In certain socio-cultural contexts, onset of menstruation (menarche) adversely affects educational attainments of girls. This article shows that onset of menses before age 12 causes a 13% decrease in school enrolment rate in India. Healthier girls have higher learning outcomes at age 12, but they also start menstruating earlier and are more likely to drop out of school, such that their initial health advantage over other girls in their cohort disappears.
Despite universal primary school enrolment in India, many adolescent girls drop out of school after completing eight years of compulsory schooling. A notable gender gap in school enrolment emerges and grows during the teenage years (Annual Status of Education Report (ASER), 2018).
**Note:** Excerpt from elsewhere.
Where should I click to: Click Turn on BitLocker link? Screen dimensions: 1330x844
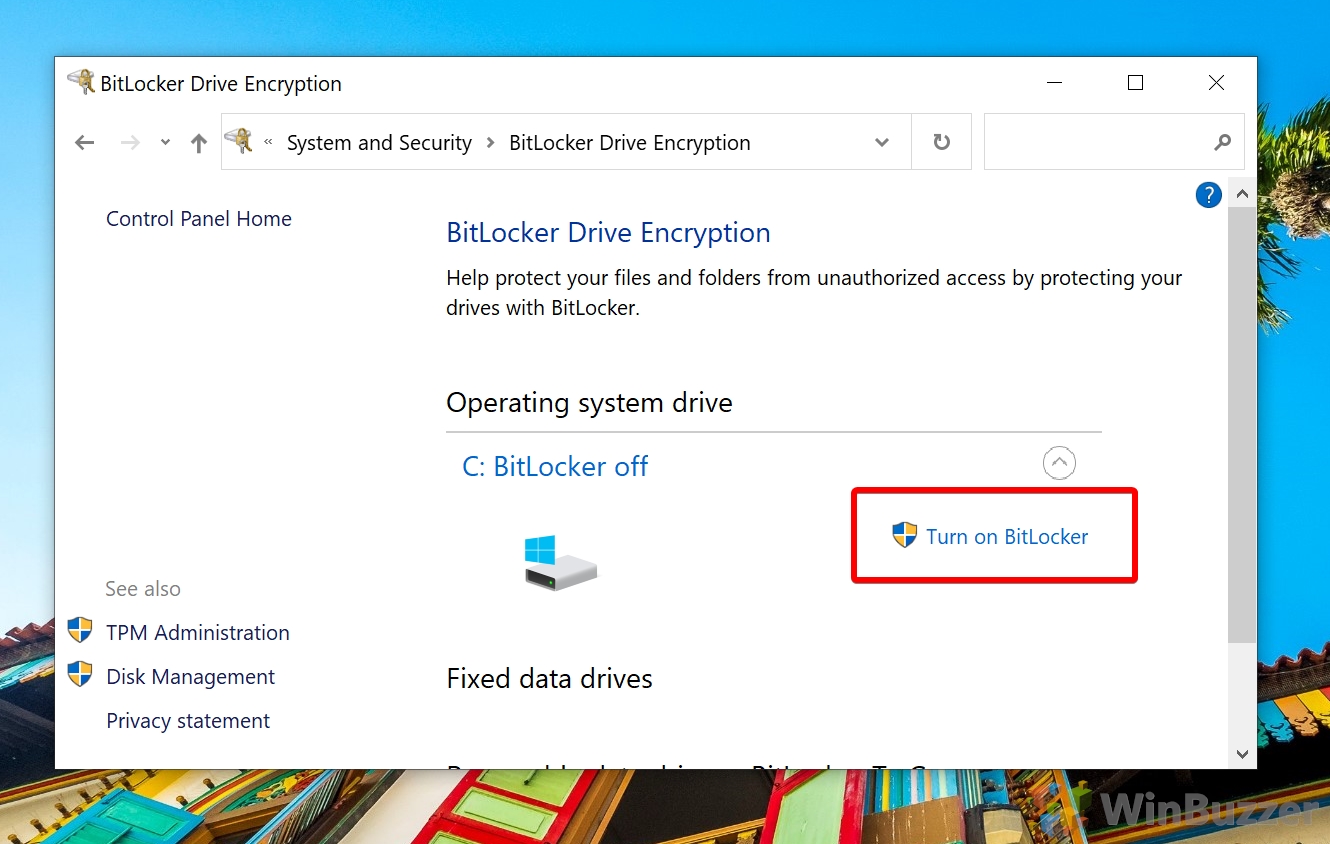click(x=1006, y=537)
What explains the appearance of a gender gap in schooling as children enter adolescence? Some of the existing explanations focus on access to school infrastructure (ASER, 2018), the burden of housework (Sundaram and Vanneman 2013), and returns to education for girls (Chamarbagwala 2008). In my recent work, I add to this literature by showing that, in the Indian context, the onset of menstruation (menarche) ─ a universal biological event ─ is an important piece of the puzzle (Khanna 2019).
Menarche is not only a critical biological change but also an event of immense significance in the Indian sociocultural milieu. Norms of a girl's engagement with her family and her community alter dramatically when she starts menstruating (Seymour 1999). Menarche is marked by rituals and celebrations (Dharmalingam 1994), and is followed by restrictions on the girl's day-to-day activities during her menses (Mahon and Fernandes 2010, Kumar and Srivastava 2015). Menarche marks the girl’s transition into womanhood and the beginning of a critical period in her life when “she has acquired the capability to reproduce but she has no authority to do so" and her “vulnerability is at its peak" (Dube 1988). Restricting her mobility is one way in which her safety is ensured. In this cultural context, I demonstrate that an earlier onset of menarche has a large and significant impact on school enrolment.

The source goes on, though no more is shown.